Speaking to Australian breakfast TV show Sunrise, the journalist-and-writer said: "I can't say for sure that James Safechuck and Wade Robson are lying about the entire thing, but what I can say is that at least three aspects of their allegations that are featured in that documentary are provably untrue. The train station claim from James Safechuck being the big one. He alleges that the abuse went from 1988 to 1992 and he said during the documentary that he was abused at the Neverland train station, he went into great detail about how it happened in a room upstairs in that train station, it wasn't just a fleeting comment in that documentary it was a big part of it and it can now be proven through documents and photos that the train station didn't open until mid-1994 so that's a real two-year discrepancy there. It's not just a case of a dates being mixed up.
"Michael Jackson spent the whole year of 1994 living in New York City to get away from Santa Barbara because of the [Jordy Chandler] allegations and the DA going after him and also to record an album in New York, he moved there because of an earthquake as well and he was a bit scared to record in the LA area as well. But the point is by the time Safechuck would've been at Neverland again he would have been 17 or 18 years old so that changes the entire narrative that the film is trying to give us that Jackson lost interest in young boys once they hit puberty and, of course, Safechuck himself said the abuse ended when he was 14. It's not just a small matter it changes the entire narrative of that whole documentary, it's a big deal."
Smallcombe admits he was surprised that filmmaker Reed chose to casually deal with the information he had uncovered in a seemingly flippant manner on Twitter when it is such a key part of Safechuck's story.
He added: "It surprised me that he did on Twitter in the way that he did, just a fleeting reply to me, it's crazy that he did it on Twitter.

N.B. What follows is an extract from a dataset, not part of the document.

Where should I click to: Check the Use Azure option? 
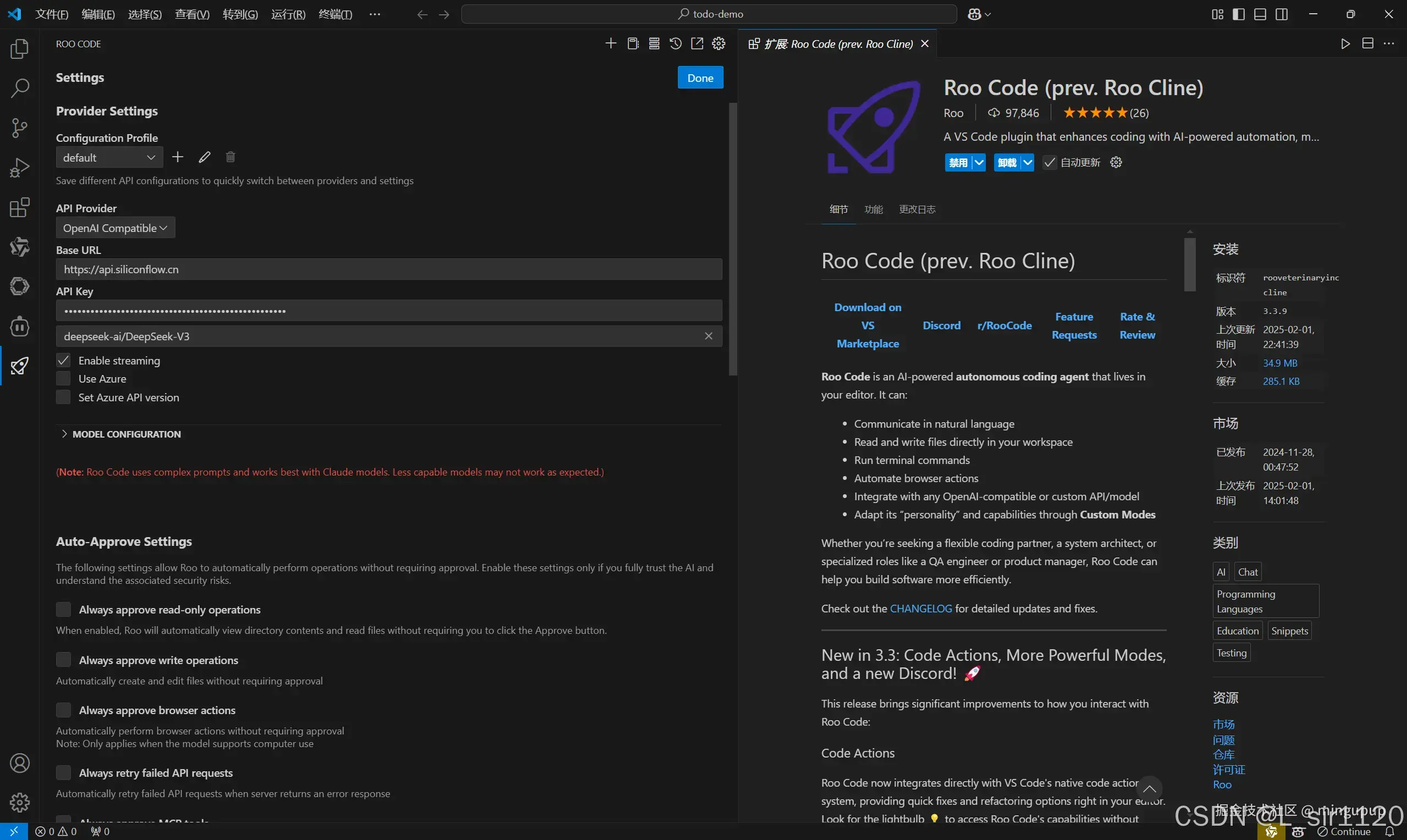click(x=63, y=379)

But it didn't surprise me [that he accepted it] because it's undeniable, he can't deny the discrepancy there, he had to agree that the dates were wrong."
Smallcombe also uncovered evidence that Wade Robson's timeline of events in his allegations of sex abuse at the hands of the Thriller singer were disproved by his own mother in historic court documents.
The choreographer alleges in the HBO documentary that the late King of Pop - who died in 2009 at the age of 50 - that the abuse started from the first time he and his family visited Neverland when he was just seven-years-old when his sister and parents went to visit the Grand Canyon leaving him alone with the musician for five days.
However, Smallcombe discovered a court testimony from 1993 in which his mother Joy stated that Robson did join them on their trip.
Smallcombe insists during all the time he spent interviewing over 60 of Jackson's associates including managers, lawyers, music executives, producers, musicians and engineers for his book and all the research he carried out he never discovered anything that would lead him to "believe he did these things".
He said: "I've never come across anything that would make me believe Michael did these things. I can't say for sure that he's innocent, of course, but I'd like to believe that he is and I've certainly never seen any cold, hard evidence to suggest that he's ever done anything like that through the years."